Mentre in ginocchio alcuni, altri a sedere
dicevano i fedeli le preghiere,
una donna, notato l’uccelletto,
lo prese al caldo e se lo mise al petto.
D’un tratto un cinguettio ruppe il silenzio
e il prete a quel rumore
il ruolo abbandonò di confessore
e scuro in viso peggio della pece
s’arrampicò sul pulpito e poi fece:
“Fratelli, chi ha l’uccello, per favore,
esca fuori dal tempio del Signore.”
I maschi, un po’ stupiti a tal parole,
lenti s’accinsero ad alzar le suole.
Ma il prete a quell’errore madornale
“Fermi!”, gridò, “mi sono espresso male.
Rientrate tutti e statemi a sentire:
solo chi ha preso l’uccello deve uscire.”

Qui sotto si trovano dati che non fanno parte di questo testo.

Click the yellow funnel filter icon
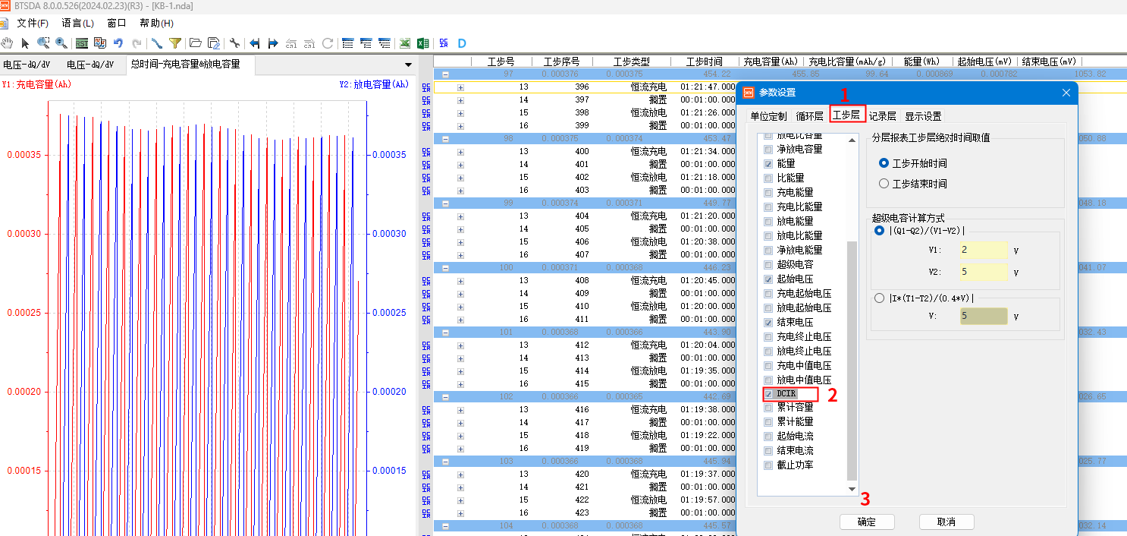The width and height of the screenshot is (1127, 536). click(x=175, y=43)
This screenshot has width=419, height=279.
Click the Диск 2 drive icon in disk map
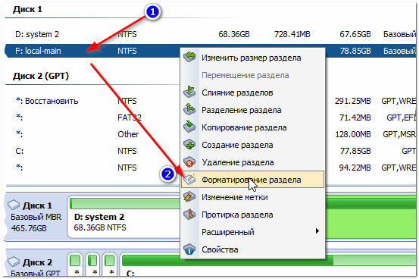(x=14, y=262)
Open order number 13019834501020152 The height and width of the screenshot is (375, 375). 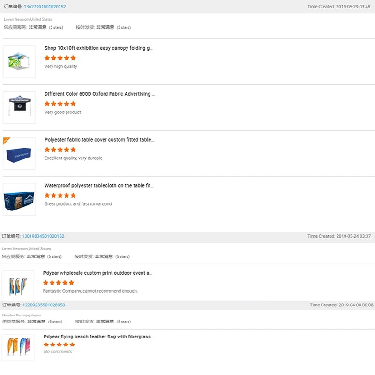tap(43, 236)
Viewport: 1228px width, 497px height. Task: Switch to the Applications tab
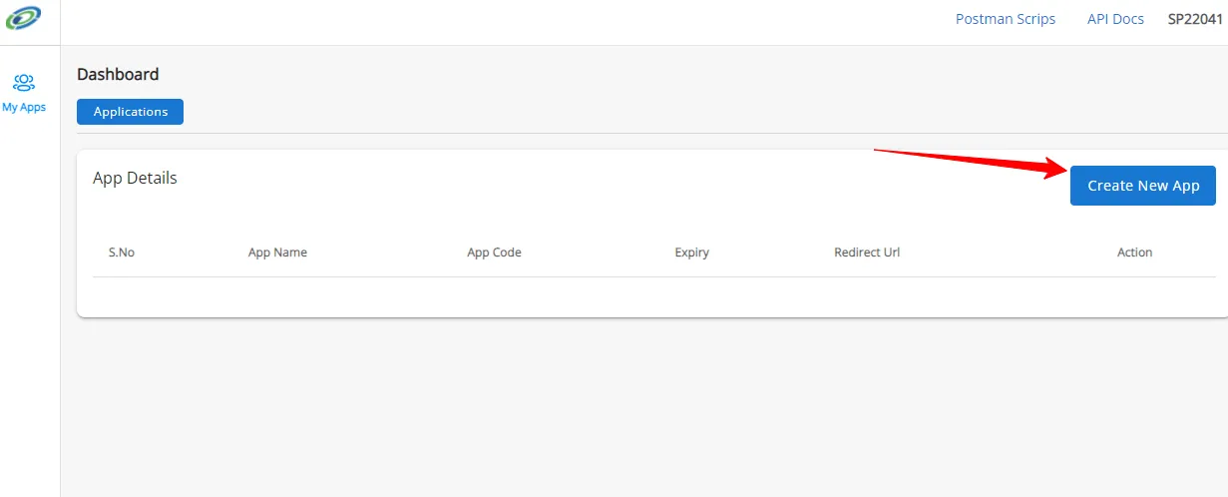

A testa bassa, la corona in mano,
cento donne s’alzarono pian piano.
Ma mentre se n’andavano ecco allora
che il parroco strillò:
“Sbagliate ancora! Rientrate tutte quante,
figlie amate, ch’io non volevo dir quel
che pensate.” “Ecco, quello che ho detto
torno a dire: solo chi ha preso l’uccello
deve uscire, ma mi rivolgo, non ci sia sorpresa,
soltanto a chi l’uccello ha preso in chiesa.”
Finì la frase e nello stesso istante
le monache s’alzaron tutte quante,
e con il volto pieno di rossore
lasciavano la casa del Signore.
“Oh Santa Vergine!”, esclamò il buon prete,
“Fatemi la grazia, se potete!
Poi: “Senza fare rumore dico, piano piano,
s’alzi soltanto chi ha l’uccello in mano.”
Una ragazza, che col fidanzato
s’era messa in un angolo appartato,
sommessa mormorò, col viso smorto:
“Che ti dicevo? Hai visto? Se n’è accorto!